## TASK TO CARRY OUT
Extract every line of the listing below and reproduce each one verbatim, without changing any wording, numbers, or punctuation.

━━━━

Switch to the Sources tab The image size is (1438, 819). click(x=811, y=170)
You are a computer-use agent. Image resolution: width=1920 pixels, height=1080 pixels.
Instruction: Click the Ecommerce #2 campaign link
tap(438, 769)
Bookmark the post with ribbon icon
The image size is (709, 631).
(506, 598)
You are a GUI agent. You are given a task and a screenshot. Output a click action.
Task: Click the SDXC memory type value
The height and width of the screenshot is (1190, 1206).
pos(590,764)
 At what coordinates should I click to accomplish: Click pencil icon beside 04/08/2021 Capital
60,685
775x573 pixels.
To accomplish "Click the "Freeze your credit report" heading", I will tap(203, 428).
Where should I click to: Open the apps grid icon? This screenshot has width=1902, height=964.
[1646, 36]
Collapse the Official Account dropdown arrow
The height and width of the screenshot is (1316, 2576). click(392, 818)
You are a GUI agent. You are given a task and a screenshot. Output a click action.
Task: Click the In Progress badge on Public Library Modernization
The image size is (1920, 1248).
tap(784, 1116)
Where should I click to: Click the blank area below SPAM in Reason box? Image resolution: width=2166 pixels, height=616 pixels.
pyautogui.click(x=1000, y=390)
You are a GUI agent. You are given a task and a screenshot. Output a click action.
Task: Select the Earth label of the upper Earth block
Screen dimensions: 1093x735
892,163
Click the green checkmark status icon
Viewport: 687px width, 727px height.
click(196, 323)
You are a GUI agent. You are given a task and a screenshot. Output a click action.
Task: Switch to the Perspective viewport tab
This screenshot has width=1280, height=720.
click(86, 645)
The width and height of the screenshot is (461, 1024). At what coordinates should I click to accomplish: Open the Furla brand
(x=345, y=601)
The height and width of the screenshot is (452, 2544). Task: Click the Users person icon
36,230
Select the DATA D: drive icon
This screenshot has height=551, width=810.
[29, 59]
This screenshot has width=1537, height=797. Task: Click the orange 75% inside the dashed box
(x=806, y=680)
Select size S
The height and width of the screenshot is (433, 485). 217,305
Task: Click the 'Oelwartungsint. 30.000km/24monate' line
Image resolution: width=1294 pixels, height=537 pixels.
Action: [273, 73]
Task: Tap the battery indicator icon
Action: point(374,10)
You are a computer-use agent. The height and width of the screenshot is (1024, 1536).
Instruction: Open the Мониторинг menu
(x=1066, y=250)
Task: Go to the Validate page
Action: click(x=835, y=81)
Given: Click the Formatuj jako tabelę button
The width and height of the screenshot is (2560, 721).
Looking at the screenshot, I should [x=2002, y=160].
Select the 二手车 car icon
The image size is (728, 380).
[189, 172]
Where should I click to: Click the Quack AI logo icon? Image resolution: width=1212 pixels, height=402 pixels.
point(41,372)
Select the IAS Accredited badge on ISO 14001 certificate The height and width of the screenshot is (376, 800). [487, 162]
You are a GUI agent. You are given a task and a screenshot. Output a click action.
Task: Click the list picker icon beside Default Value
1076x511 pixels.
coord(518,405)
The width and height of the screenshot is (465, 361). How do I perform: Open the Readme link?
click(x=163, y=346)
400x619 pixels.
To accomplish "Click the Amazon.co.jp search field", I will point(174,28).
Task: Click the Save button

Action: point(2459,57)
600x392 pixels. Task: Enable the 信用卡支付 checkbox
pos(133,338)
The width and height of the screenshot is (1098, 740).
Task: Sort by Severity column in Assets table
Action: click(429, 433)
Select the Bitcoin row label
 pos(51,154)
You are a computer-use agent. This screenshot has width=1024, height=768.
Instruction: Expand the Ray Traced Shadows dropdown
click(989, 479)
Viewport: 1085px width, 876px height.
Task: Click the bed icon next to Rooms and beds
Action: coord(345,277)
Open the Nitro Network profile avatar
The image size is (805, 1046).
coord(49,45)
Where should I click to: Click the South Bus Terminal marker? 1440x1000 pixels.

━━━━

## CORRECT OUTPUT
Switch to the Sources tab The image size is (1438, 819). click(x=811, y=170)
You are a computer-use agent. Image resolution: width=1920 pixels, height=1080 pixels.
Instruction: Click the Ecommerce #2 campaign link
tap(438, 769)
Bookmark the post with ribbon icon
The image size is (709, 631).
(506, 598)
You are a GUI agent. You are given a task and a screenshot. Output a click action.
Task: Click the SDXC memory type value
The height and width of the screenshot is (1190, 1206).
pos(590,764)
 At what coordinates should I click to accomplish: Click pencil icon beside 04/08/2021 Capital
60,685
775x573 pixels.
To accomplish "Click the "Freeze your credit report" heading", I will tap(203, 428).
Where should I click to: Open the apps grid icon? This screenshot has width=1902, height=964.
[1646, 36]
Collapse the Official Account dropdown arrow
The height and width of the screenshot is (1316, 2576). click(392, 818)
You are a GUI agent. You are given a task and a screenshot. Output a click action.
Task: Click the In Progress badge on Public Library Modernization
The image size is (1920, 1248).
tap(784, 1116)
Where should I click to: Click the blank area below SPAM in Reason box? Image resolution: width=2166 pixels, height=616 pixels.
pyautogui.click(x=1000, y=390)
You are a GUI agent. You are given a task and a screenshot. Output a click action.
Task: Select the Earth label of the upper Earth block
Screen dimensions: 1093x735
892,163
Click the green checkmark status icon
Viewport: 687px width, 727px height.
click(196, 323)
You are a GUI agent. You are given a task and a screenshot. Output a click action.
Task: Switch to the Perspective viewport tab
This screenshot has width=1280, height=720.
click(86, 645)
The width and height of the screenshot is (461, 1024). At what coordinates should I click to accomplish: Open the Furla brand
(x=345, y=601)
The height and width of the screenshot is (452, 2544). Task: Click the Users person icon
36,230
Select the DATA D: drive icon
This screenshot has height=551, width=810.
[29, 59]
This screenshot has width=1537, height=797. Task: Click the orange 75% inside the dashed box
(x=806, y=680)
Select size S
The height and width of the screenshot is (433, 485). 217,305
Task: Click the 'Oelwartungsint. 30.000km/24monate' line
Image resolution: width=1294 pixels, height=537 pixels.
Action: [273, 73]
Task: Tap the battery indicator icon
Action: point(374,10)
You are a computer-use agent. The height and width of the screenshot is (1024, 1536).
Instruction: Open the Мониторинг menu
(x=1066, y=250)
Task: Go to the Validate page
Action: click(x=835, y=81)
Given: Click the Formatuj jako tabelę button
The width and height of the screenshot is (2560, 721).
Looking at the screenshot, I should [x=2002, y=160].
Select the 二手车 car icon
The image size is (728, 380).
[189, 172]
Where should I click to: Click the Quack AI logo icon? Image resolution: width=1212 pixels, height=402 pixels.
point(41,372)
Select the IAS Accredited badge on ISO 14001 certificate The height and width of the screenshot is (376, 800). [487, 162]
You are a GUI agent. You are given a task and a screenshot. Output a click action.
Task: Click the list picker icon beside Default Value
1076x511 pixels.
coord(518,405)
The width and height of the screenshot is (465, 361). How do I perform: Open the Readme link?
click(x=163, y=346)
400x619 pixels.
To accomplish "Click the Amazon.co.jp search field", I will point(174,28).
Task: Click the Save button

Action: point(2459,57)
600x392 pixels. Task: Enable the 信用卡支付 checkbox
pos(133,338)
The width and height of the screenshot is (1098, 740).
Task: Sort by Severity column in Assets table
Action: click(429, 433)
Select the Bitcoin row label
 pos(51,154)
You are a computer-use agent. This screenshot has width=1024, height=768.
Instruction: Expand the Ray Traced Shadows dropdown
click(989, 479)
Viewport: 1085px width, 876px height.
Task: Click the bed icon next to Rooms and beds
Action: coord(345,277)
Open the Nitro Network profile avatar
The image size is (805, 1046).
coord(49,45)
Where should I click to: Click the South Bus Terminal marker? 1440x1000 pixels.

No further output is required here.